By Philip Pullella
ROME (Reuters) - Pope Francis led Good Friday services dedicated to the victims of human trafficking and the plight of migrants, denouncing leaders with "armored hearts" who exploit their plight for political gain.
Francis, marking his seventh Easter season as Roman Catholic leader, presided at a traditional Via Crucis (Way of the Cross) service at Rome's Colosseum, attended by thousands of people holding candles.
The meditations read out by speakers during the 14 "stations of the cross" which commemorate the last hours of Jesus' life were written by Sister Eugenia Bonetti, an 80-year-old Italian nun who has won multiple awards for her work with trafficked women and children.
At the end of the service, Francis read a prayer in which he spoke of the poor, the hungry, the elderly, abused children and the environment.

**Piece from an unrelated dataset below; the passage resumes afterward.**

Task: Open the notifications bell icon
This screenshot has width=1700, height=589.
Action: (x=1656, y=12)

In it, he spoke of "the cross of migrants who find doors closed because of fear and hearts that are armored by political calculation".

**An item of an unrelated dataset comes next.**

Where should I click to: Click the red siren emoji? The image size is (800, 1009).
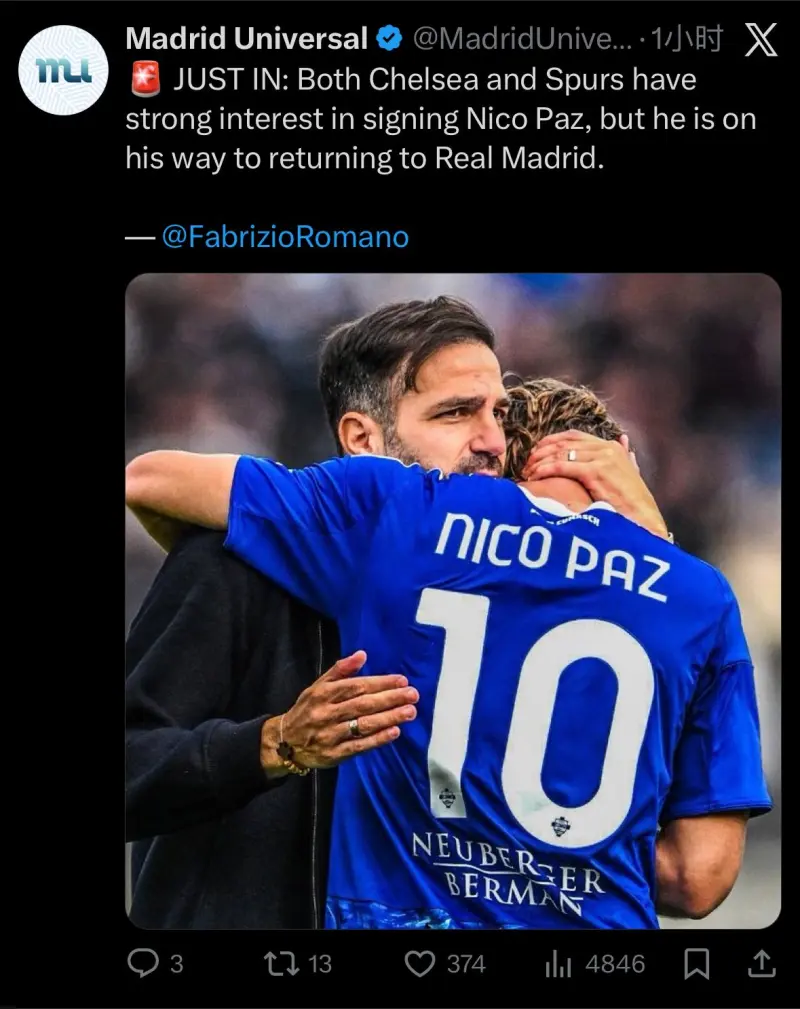144,79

Francis has made defense of migrants a key feature of his pontificate and has clashed over the immigration with politicians such as U.S. President Donald Trump and Italy's Interior Minister Matteo Salvini who leads the anti-immigrant League party and has closed Italy's ports to rescue ships operated by charities.
Each year, the pope entrusts the writing of the meditations to a different person or group. Bonetti's were among the most graphic and emotional ever read at the service.
Francis listened intently as three speakers read Bonetti's meditations about migrants being set on fire, dying in the desert or drowning at sea and ending up in nameless coffins.
One of Bonetti's meditations read:
"Let us think of all those children in various parts of the world who cannot go to school but are instead exploited in mines, fields and fisheries, bought and sold by human traffickers for organ harvesting, used and abused on our streets by many, including Christians ...,"
She wrote of seeing "men in luxury cars lined up to exploit" young woman forced into prostitution shortly after they arrive in Italy, where many African migrants wash up, hoping for a fresh start only to be snared by traffickers and pimps.
"Men, women and children are bought and sold like slaves by the new traders in human lives," she wrote "How many people are growing rich by devouring the flesh and blood of the poor?"
The 82-year-old leader of the world's 1.3 billion Roman Catholics will lead an Easter vigil service on Saturday night and on Easter Sunday will read the traditional "Urbi et Orbi" (To The City and The World) message.